The rules concerning this method of cross examination have been stated in State v. Fowler, 13 Idaho 317 [89 P. 757] (1907) where at 317, [89 P. 757] the court stated:
Where a prosecutor does ask this class of questions and then fails to produce the parties with whom he claims the witness had talked, the jury should be specifically instructed to disregard the evidence entirely.
While the testimony of Groseclose did not directly contradict Onstott, at least some evidence was offered on the subject. This attempted impeachment on a collateral matter, not directly tied to Onstott’s relationship with Grinolds was improper. However, I do not find that it rose to such a degree of error as to mandate a new trial.
None of the issues raised by Grinolds concerning the cross examination of Onstott are sufficient to persuade me that it is likely that a new trial would result in a different verdict.

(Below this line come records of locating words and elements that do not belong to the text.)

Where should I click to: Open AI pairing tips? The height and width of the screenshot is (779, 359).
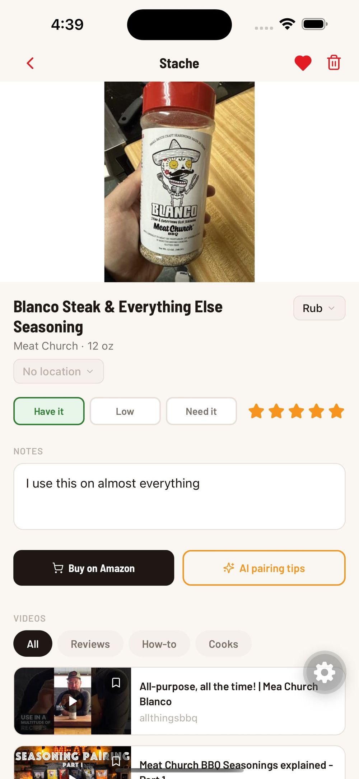(x=264, y=568)
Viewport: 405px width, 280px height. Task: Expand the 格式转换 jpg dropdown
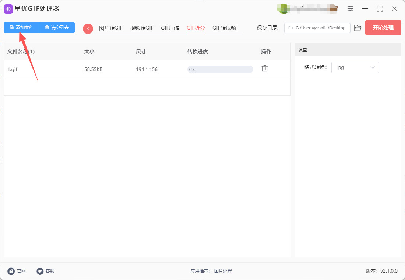point(355,67)
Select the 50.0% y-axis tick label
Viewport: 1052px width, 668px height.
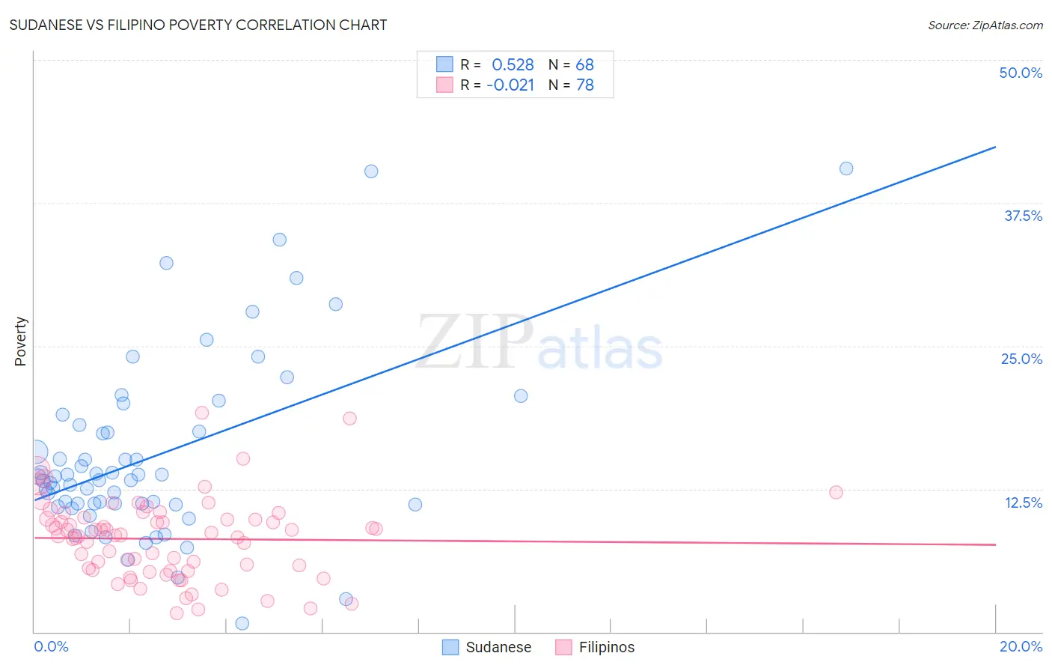[1021, 73]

Grinolds asserts that the State in closing argument impermissibly commented on Powers’ failure to testify by making the following comment
If Lonnie Powers was to be consistent with his opening statement; that is, that he wants to be up front, and he wants to be open and honest with you, and he wants all the truth to come out, then he would have stood here today, through his attorney, and said, Find me guilty of lewd conduct.
Grinolds claims that this statement was impermissible and a comment on the fact that both Powers and Grinolds did not testify.

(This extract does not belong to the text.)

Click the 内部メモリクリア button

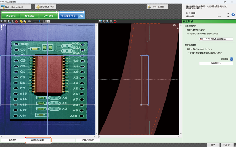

First it should be noted that this reference was solely to Powers. Second, it should be noted that neither defendant objected to this statement at the time. Third it should be noted that Instruction No. 18 properly instructed the jury that they were to draw no inferences from the fact that the defendants did not testify-
I cannot find that the prosecutor’s statement, no matter how phrased, constitutes an impermissible comment on or in fact any comment on either of the defendants failure to testify. I find it to be proper, albeit strong, argument that Powers’ attempt to place the culpability on the victim lacked candor.
After reviewing my notes, the records and files in this matter, and the arguments of the parties, I find and conclude that Grinolds received a fair trial and that there is no just basis for granting him a new trial.
R. 85-87 (emphasis added).
The district court’s rulings are patently fair. Perceiving no valid reason for inter*680fering, the judgment of the district court is affirmed.
. This Court held in a larceny case that it was a jury question whether the value of a series of thefts should be aggregated into a single count of theft because the thefts were part of a common scheme, or should they be treated as separate crimes. State v. Lloyd, 103 Idaho 382, 647 P.2d 1254 (1982).